TESTO SCELTO →
○ ○ ○

Tuttavia, va al contempo riaffermato che il possesso di un quantitativo di droga superiore al limite tabellare previsto dal Decreto del Presidente della Repubblica n. 309 del 1990, articolo 73, comma 1 bis, lettera a), se da solo non costituisce prova decisiva dell’effettiva destinazione della sostanza allo spaccio, puo’ comunque legittimamente concorrere a fondare, unitamente ad altri elementi, tale conclusione (cosi’ Sez. 6, n. 11025 del 6/3/2013, De Rosa ed altro, Rv. 255726, fattispecie in cui la Corte ha rigettato il ricorso avverso la decisione del giudice di merito che aveva ritenuto l’illiceita’ penale della detenzione dell’equivalente di 27,5 dosi di eroina anche in considerazione della accertata incapacita’ economica dell’imputato ai fini della costituzione di “scorte” per uso personale; conf. Sez. 6, n. 9723 del 17/1/2013, Serafino, Rv. 254695).
Conclusivamente sul punto, dunque, va ribadito che il considerevole numero di dosi ricavabili, ben puo’ essere ritenuto un indizio della destinazione della droga ad un uso non esclusivamente personale (cfr. Sez. 3, n. 43496 del 2/10/2012, Romano, Rv. 253607) e, se come nel caso che ci occupa, e’ accompagnato da altri elementi (la pluralita’ e diversita’ di sostanze detenute, la sproporzione tra le possibilita’ economiche dell’imputato ed una siffatta scorta, la divisione in dosi, il possesso del bilancino di previsione) costituire valida motivazione per escludere l’utilizzo dello stupefacente, in tutto o in parte, ad uso esclusivamente personale.
3. Infondati si palesano anche gli ulteriori profili di doglianza.
La capacita’ drogante dello stupefacente caduto in sequestro non e’ stata mai posta in discussione. Ed in ogni caso, trattandosi di processo celebrato con le forme del rito abbreviato, sono pienamente utilizzabili i narcotest dei c.c. di Cecina effettuati nell’immediatezza del sequestro.
Il Collegio sul punto intende ribadire il condivisibile principio, reiteratamente affermato negli ultimi anni da questa Corte, secondo cui per accertare la natura di stupefacente di una sostanza non e’ necessaria la perizia o un accertamento tecnico da svolgersi secondo le disposizioni di cui all’articolo 360 c.p.p., essendo all’uopo sufficiente il materiale probatorio costituito da dichiarazioni dell’imputato, indagine con narcotest “et similia” (cosi’ Sez. 6, n. 43226 del 26/9/2013, Hu, Rv. 257462, nel giudicare un caso relativo a narcotest effettuato su Ketamina; conf. Sez. 4, n. 22238 del 29/1/2014, Feola ed altri, Rv. 259157; conf. Sez. 4, n. 4817 del 20/11/2003, De Lorenzo ed altri, Rv. 229364).

○ ○ ○

MATERIALE FORNITO →
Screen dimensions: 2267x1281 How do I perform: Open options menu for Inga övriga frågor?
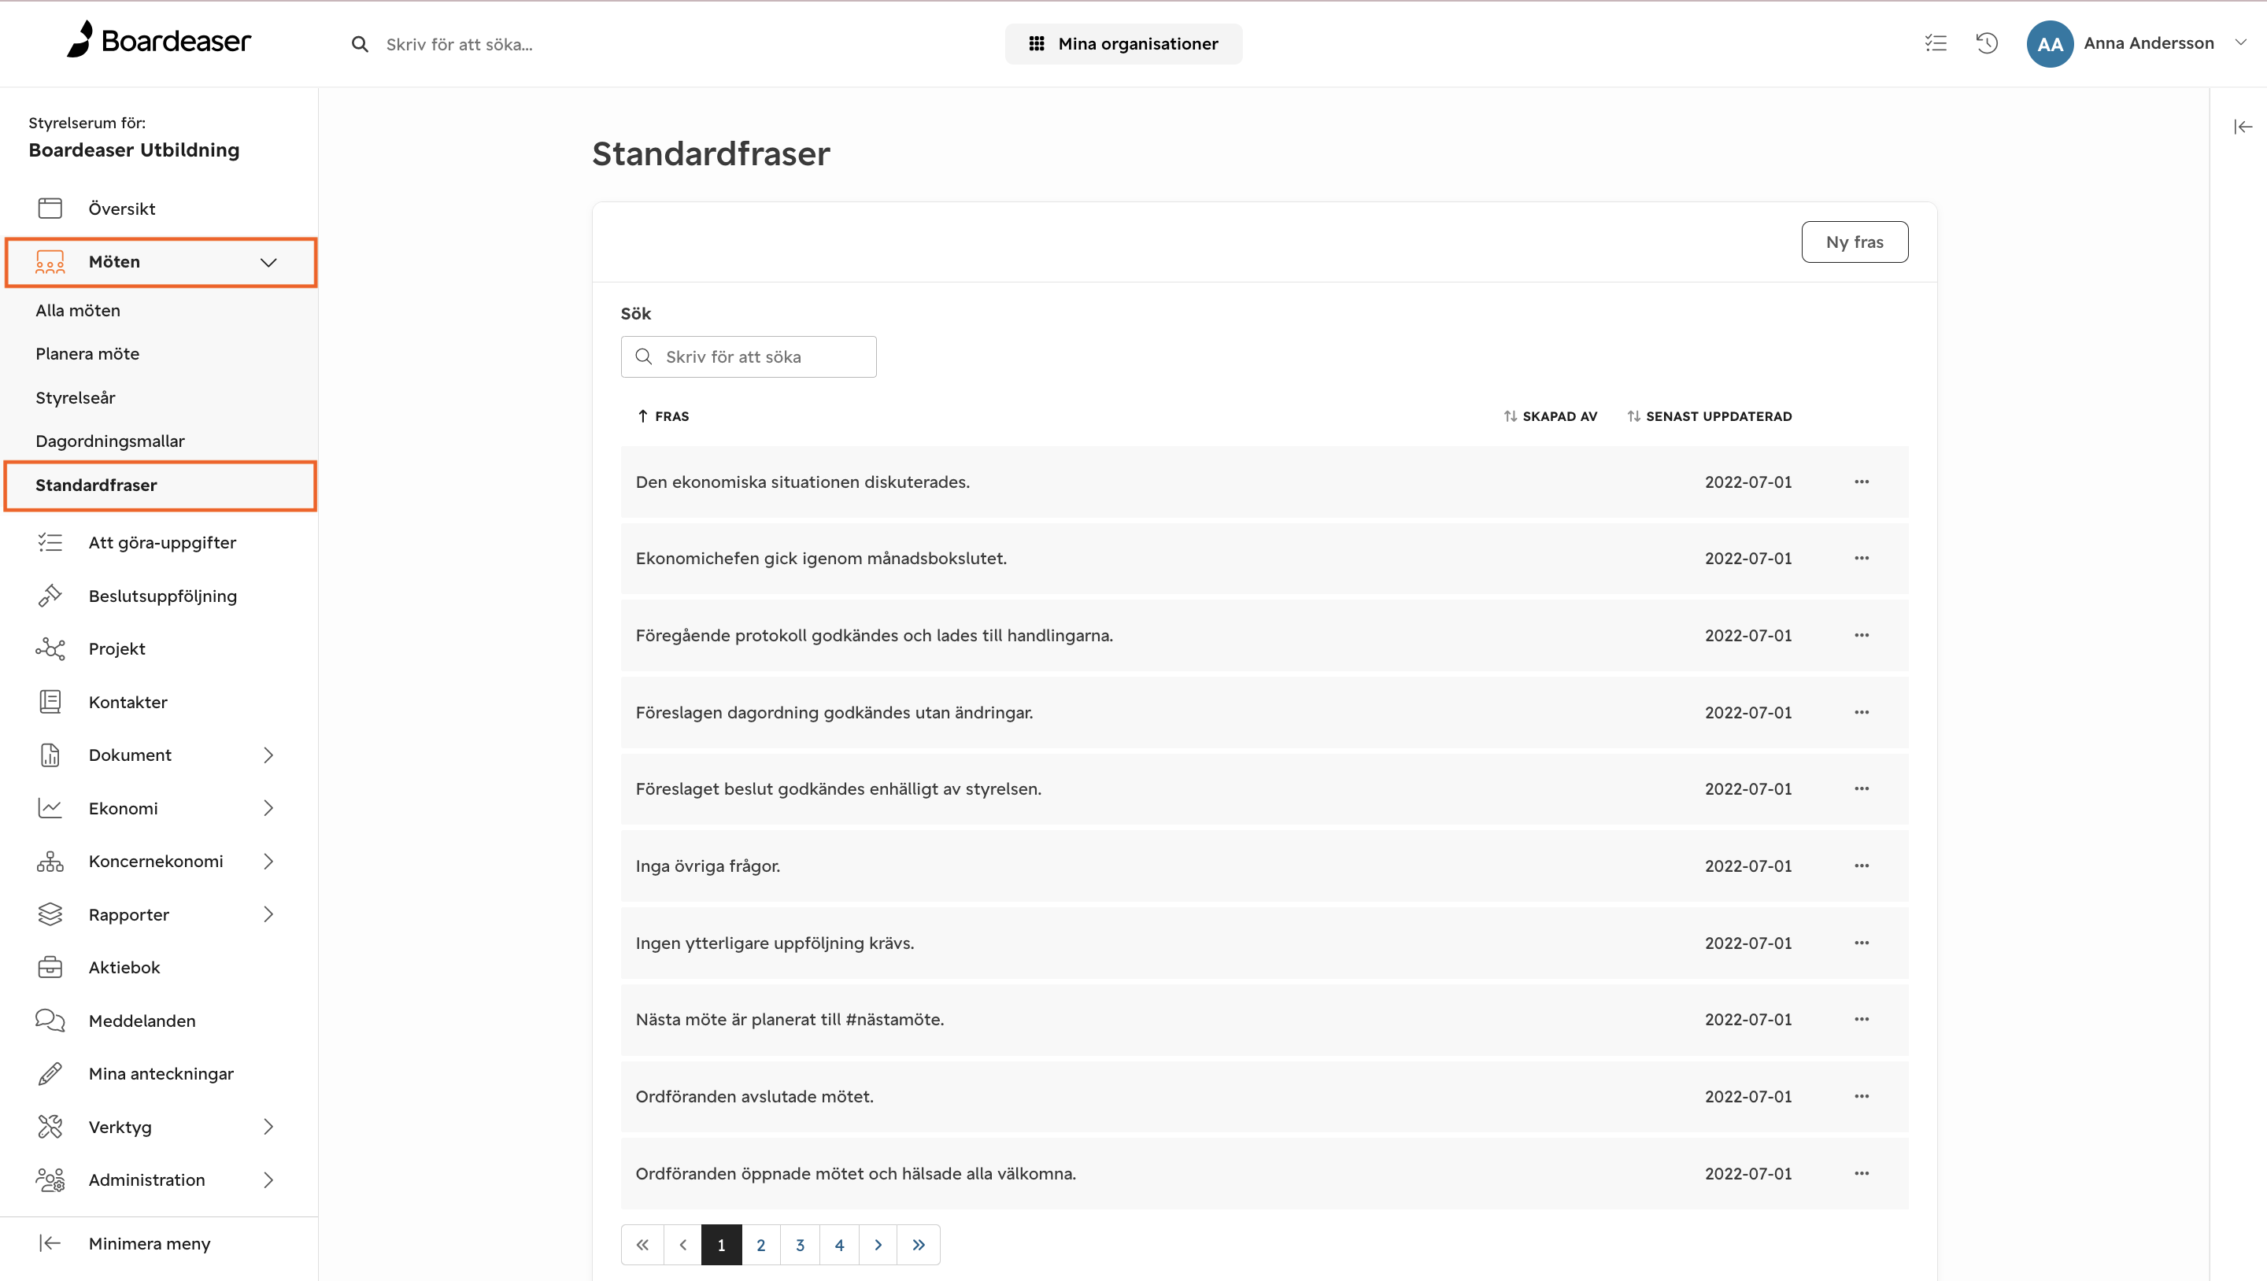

○ ○ ○

BREVE QUESITO → Secondo il testo scelto, a quante dosi di eroina equivaleva la sostanza detenuta nella fattispecie citata come Sez. 6, n. 11025 del 6/3/2013?

RISPOSTA → 27,5 dosi di eroina.